Can't find leak in Gas Pipes
We are renovating a home, our plumber took our existing gas lines, we moved where the stove was and removed an old bathroom heater. The rest of the lines stayed intact.
From the meter comes a long run to the furnace in the attic, then splits to the stove and hot water tanks.
All pipe is existing except the new run to move the stove from one side of the kitchen to the other.
Our gas is off.
Our plumber started with pressure at 50lbs - and then used the soapy water to test all connections. There were two old shut off connections, one at the hot water tank and one at the furnace that were bad, we changed those. We repressurized the system and in 2 days it was down to 0
Next weekend - re-charged and resoaped everything, couldn't find anything (so we removed the old bathroom heater) - it was previously left connected but thought this was probably the problem so we disconnected it.

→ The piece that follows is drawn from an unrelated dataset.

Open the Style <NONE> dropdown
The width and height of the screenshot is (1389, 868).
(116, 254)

Re-charged the system to 90#'s - resoaped everything - no bubbles. Held 90#'s for 2 hours or so, then dropped to 60 in 6 hrs, it was below 30 by morning and 0 by the end of the 2nd day.

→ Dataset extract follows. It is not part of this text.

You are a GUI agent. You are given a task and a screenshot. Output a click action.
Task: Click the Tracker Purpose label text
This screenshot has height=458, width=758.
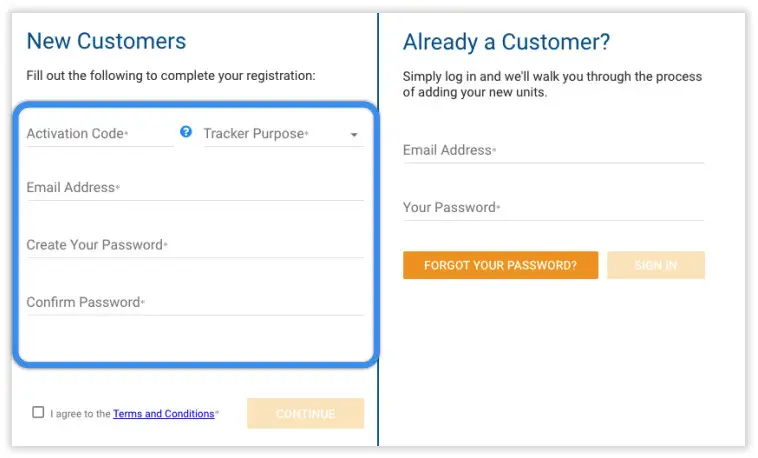click(255, 134)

We had a friend who used a stethescope kind of device to see if he could hear the leak. No luck.
Gauge is fine, we switched that out all three times.
How else can we find the leak? Someone mentioned a dye you can charge in the pipes and use a black light to see where the particles are escaping the pipe from. Said its used in automotive AC, I can't find anywhere that it is used for house gas and don't want to do something stupid.
Any ideas would be greatly appreciated. We have friends staying there and our plumber can only work on it on the weekends. They have yet to have a warm shower.